Functional analysis and cryo-electron microscopy of Campylobacter jejuni serine protease HtrA

Campylobacter jejuni is a predominant zoonotic pathogen causing gastroenteritis and other diseases in humans. An important bacterial virulence factor is the secreted serine protease HtrA (HtrA(Cj)), which targets tight and adherens junctional proteins in the gut epithelium. Here we have investigated the function and structure of HtrA(Cj) using biochemical assays and cryo-electron microscopy. Mass spectrometry analysis identified differences and similarities in the cleavage site specificity for HtrA(Cj) by comparison to the HtrA counterparts from Helicobacter pylori and Escherichia coli. We defined the architecture of HtrA(Cj) at 5.8 Å resolution as a dodecamer, built of four trimers. The contacts between the trimers are quite loose, a fact that explains the flexibility and mobility of the dodecameric assembly.
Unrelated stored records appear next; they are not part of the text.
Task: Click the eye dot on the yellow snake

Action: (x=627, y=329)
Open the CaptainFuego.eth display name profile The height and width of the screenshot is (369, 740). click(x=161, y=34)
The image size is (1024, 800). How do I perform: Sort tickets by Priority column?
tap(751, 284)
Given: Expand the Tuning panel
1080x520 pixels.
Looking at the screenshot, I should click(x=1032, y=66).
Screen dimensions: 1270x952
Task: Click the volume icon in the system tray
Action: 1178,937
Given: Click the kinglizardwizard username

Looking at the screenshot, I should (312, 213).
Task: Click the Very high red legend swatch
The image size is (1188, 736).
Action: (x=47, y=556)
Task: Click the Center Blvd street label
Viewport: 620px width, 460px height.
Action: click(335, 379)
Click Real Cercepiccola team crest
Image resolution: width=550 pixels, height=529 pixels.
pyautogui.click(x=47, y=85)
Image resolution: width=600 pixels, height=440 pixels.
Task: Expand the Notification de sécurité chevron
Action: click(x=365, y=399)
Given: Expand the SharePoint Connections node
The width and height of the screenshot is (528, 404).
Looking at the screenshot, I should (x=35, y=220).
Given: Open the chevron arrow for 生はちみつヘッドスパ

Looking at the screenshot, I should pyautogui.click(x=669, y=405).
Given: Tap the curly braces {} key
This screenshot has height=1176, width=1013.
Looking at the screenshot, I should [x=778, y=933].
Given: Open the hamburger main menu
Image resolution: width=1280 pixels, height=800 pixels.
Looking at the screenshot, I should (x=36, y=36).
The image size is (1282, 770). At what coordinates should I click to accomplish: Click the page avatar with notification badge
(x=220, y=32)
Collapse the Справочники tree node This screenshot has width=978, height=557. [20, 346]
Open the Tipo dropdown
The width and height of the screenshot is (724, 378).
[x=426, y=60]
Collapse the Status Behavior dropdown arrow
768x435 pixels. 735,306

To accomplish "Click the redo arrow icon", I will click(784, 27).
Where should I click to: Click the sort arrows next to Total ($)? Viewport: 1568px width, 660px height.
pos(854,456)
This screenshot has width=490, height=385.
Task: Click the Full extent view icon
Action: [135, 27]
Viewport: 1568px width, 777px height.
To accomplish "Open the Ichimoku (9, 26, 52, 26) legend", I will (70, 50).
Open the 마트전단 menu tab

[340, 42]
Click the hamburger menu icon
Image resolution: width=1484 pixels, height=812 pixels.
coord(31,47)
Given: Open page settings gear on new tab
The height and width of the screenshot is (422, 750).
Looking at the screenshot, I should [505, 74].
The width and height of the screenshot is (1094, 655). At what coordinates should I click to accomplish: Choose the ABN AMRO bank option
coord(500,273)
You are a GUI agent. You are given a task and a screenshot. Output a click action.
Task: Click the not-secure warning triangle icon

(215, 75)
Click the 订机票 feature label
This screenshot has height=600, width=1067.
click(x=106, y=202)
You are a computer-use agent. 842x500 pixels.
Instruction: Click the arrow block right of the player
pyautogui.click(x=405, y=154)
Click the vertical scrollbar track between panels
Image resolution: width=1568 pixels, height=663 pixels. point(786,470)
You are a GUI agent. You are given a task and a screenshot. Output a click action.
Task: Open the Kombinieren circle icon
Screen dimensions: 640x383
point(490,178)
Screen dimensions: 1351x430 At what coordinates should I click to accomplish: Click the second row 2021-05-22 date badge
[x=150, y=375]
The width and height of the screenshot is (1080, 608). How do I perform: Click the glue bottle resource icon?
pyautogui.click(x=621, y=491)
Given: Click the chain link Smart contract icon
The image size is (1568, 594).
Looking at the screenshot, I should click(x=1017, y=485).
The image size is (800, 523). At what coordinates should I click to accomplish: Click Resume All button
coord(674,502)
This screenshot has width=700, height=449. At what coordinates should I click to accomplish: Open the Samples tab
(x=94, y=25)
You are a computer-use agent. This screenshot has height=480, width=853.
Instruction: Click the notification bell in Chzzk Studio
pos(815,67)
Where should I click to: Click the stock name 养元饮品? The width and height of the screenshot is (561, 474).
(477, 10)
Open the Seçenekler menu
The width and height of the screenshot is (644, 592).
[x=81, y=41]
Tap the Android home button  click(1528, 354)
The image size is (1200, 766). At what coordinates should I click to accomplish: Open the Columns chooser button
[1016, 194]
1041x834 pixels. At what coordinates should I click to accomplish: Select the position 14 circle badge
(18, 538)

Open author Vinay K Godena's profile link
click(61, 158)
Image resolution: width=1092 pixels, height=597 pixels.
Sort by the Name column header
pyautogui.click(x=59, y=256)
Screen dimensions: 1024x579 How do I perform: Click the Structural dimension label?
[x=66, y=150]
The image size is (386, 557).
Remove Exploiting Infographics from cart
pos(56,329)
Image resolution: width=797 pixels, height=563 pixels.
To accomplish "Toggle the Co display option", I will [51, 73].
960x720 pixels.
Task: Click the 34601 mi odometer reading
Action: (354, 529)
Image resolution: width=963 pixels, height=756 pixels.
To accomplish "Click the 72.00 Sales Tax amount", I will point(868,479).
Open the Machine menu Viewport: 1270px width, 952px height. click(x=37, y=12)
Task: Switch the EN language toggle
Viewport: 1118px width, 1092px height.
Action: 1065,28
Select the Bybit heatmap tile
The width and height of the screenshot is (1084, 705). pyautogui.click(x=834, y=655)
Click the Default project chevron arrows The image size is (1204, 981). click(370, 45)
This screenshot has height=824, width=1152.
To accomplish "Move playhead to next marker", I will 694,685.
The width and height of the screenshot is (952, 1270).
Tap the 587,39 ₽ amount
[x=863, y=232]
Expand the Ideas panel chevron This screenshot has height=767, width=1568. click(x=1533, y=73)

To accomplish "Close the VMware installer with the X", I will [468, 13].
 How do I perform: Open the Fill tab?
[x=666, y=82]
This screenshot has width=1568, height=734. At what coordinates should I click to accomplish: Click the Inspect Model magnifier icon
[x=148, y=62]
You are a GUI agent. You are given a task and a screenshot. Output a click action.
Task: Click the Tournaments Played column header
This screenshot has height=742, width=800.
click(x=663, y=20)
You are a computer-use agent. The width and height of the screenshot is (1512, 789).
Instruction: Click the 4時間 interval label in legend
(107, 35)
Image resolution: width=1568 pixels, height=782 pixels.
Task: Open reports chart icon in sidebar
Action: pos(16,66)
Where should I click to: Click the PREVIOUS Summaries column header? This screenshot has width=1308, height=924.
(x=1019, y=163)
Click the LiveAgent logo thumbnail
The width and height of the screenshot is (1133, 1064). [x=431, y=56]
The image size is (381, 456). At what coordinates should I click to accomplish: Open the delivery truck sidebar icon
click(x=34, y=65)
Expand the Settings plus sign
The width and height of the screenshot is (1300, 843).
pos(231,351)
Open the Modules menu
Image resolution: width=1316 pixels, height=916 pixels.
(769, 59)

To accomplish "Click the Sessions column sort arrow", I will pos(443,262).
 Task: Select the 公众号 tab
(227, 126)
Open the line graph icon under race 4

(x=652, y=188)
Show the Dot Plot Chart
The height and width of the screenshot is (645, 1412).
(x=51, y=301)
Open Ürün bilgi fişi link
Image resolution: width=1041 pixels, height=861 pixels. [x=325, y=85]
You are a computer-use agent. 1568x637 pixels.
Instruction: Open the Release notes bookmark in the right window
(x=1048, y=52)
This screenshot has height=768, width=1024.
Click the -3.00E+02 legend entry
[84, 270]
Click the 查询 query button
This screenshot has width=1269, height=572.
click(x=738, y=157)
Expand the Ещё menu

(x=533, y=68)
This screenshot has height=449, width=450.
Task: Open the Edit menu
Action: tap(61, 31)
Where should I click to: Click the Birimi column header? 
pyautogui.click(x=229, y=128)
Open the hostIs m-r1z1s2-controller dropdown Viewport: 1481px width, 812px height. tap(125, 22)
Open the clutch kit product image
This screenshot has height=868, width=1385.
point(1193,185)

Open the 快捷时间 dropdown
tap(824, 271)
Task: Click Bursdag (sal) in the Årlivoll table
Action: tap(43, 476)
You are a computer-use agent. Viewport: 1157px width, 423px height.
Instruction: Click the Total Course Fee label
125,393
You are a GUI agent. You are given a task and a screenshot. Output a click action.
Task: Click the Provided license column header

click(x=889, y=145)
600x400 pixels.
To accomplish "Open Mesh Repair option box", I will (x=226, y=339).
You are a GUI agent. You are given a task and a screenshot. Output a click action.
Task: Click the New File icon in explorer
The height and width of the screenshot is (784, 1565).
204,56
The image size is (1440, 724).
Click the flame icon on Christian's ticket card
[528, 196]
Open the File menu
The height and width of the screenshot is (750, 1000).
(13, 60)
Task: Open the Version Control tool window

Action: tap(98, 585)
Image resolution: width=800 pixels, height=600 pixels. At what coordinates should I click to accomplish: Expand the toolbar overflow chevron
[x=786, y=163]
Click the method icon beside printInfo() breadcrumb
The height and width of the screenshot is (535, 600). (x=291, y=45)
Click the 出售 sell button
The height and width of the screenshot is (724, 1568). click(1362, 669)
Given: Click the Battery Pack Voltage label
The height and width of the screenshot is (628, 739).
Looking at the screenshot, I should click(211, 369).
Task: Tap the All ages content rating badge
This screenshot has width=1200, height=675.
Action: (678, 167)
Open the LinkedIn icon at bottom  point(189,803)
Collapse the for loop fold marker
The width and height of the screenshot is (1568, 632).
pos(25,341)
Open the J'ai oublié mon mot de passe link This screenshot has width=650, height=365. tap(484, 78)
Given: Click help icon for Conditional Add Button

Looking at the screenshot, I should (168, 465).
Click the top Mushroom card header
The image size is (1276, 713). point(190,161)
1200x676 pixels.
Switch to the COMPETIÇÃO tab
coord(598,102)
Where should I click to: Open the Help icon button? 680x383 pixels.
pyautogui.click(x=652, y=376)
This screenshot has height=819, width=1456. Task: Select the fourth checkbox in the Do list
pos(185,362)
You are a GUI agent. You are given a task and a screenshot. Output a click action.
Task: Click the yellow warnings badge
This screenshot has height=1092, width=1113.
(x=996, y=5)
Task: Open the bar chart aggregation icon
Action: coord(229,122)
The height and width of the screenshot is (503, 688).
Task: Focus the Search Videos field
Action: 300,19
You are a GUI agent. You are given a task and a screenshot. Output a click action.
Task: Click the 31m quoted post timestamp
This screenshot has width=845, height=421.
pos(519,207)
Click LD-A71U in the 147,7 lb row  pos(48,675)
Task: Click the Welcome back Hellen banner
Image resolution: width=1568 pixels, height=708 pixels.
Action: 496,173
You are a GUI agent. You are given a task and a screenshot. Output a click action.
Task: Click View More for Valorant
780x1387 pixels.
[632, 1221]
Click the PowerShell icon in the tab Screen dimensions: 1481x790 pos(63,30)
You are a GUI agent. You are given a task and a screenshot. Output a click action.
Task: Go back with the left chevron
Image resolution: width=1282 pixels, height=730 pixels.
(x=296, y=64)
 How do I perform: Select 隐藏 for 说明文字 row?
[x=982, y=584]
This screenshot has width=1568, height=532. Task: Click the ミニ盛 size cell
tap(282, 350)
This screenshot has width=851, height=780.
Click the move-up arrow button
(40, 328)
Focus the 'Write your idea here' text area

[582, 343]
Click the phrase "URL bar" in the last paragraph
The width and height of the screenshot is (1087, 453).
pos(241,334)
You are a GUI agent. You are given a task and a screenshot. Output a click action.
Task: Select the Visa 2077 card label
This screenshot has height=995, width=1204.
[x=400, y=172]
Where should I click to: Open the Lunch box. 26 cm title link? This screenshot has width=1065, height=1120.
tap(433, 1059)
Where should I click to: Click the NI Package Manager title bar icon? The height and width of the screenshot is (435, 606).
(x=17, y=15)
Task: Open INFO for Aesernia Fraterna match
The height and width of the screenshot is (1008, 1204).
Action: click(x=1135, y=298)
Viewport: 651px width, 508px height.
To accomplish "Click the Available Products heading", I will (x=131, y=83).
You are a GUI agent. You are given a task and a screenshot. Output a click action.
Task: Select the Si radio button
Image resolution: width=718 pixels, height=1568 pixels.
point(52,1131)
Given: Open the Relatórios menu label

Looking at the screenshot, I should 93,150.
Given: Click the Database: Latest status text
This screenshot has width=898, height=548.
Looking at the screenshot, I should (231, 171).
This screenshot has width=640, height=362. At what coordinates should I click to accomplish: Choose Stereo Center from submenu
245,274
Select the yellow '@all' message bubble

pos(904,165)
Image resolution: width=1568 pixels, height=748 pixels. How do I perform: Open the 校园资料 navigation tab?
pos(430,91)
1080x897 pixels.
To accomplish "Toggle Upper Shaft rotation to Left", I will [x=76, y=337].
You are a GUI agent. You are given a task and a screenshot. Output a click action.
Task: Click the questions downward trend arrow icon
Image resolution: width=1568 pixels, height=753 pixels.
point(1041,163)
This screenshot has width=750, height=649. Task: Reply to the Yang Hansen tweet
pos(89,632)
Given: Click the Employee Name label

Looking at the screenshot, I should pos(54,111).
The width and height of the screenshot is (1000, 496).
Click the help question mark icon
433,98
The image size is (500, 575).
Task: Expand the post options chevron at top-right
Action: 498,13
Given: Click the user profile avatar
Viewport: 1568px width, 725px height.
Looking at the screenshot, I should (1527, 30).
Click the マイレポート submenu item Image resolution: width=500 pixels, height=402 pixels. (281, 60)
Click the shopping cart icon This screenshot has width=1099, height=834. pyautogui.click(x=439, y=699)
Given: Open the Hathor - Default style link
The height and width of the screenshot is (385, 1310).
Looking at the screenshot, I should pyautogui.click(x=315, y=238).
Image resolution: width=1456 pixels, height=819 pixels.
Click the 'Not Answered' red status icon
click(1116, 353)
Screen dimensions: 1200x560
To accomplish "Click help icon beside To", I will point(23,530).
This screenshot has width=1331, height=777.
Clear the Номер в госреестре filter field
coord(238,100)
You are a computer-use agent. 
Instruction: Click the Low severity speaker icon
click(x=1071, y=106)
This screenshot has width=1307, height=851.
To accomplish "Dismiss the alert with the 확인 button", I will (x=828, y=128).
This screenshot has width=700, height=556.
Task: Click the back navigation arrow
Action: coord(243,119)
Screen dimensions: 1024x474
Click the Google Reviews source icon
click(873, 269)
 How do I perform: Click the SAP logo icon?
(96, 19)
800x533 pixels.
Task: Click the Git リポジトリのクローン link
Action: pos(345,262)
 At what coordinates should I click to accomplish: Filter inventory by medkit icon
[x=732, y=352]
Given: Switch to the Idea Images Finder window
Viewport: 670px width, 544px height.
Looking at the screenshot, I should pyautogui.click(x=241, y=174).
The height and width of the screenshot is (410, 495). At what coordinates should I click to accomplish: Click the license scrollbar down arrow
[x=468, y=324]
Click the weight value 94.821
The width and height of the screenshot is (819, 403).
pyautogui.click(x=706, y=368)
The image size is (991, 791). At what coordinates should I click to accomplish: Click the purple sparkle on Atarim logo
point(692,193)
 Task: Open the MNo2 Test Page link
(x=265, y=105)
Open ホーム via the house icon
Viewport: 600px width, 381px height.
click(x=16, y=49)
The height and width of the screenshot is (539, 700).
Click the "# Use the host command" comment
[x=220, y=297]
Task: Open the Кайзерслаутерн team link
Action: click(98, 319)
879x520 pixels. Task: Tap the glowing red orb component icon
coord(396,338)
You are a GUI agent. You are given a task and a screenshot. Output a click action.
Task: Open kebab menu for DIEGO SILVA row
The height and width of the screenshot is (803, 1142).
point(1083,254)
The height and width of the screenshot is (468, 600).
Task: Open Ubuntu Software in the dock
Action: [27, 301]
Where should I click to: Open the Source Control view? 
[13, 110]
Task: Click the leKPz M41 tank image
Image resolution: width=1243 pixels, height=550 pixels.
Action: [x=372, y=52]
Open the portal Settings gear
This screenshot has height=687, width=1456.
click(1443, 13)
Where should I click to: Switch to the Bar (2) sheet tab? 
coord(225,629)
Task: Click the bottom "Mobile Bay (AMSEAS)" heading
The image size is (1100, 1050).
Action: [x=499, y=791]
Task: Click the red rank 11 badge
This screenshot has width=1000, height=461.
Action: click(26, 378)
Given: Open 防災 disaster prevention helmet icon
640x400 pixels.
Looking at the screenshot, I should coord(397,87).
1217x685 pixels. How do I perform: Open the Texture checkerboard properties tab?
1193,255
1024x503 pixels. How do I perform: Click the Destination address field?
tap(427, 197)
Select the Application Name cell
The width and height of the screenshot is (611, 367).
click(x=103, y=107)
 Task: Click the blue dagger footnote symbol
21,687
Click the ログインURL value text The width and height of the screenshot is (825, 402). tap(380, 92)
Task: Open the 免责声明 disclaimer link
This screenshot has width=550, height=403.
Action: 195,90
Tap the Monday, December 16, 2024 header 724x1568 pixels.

This flexibility has also been studied through molecular dynamics simulation, which revealed opening of the dodecamer to expose the proteolytically active site of the protease. Moreover, we examined the rearrangements at the level of oligomerization in the presence or absence of substrate using size exclusion chromatography, which revealed hexamers, dodecamers and larger oligomeric forms, as well as remarkable stability of higher oligomeric forms (> 12-mers) compared to previously tested homologs from other bacteria. Extremely dynamic decay of the higher oligomeric forms into lower forms was observed after full cleavage of the substrate by the proteolytically active variant of HtrA(Cj). Together, this is the first report on the in-depth functional and structural analysis of HtrA(Cj), which may allow the construction of therapeutically relevant HtrA(Cj) inhibitors in the near future.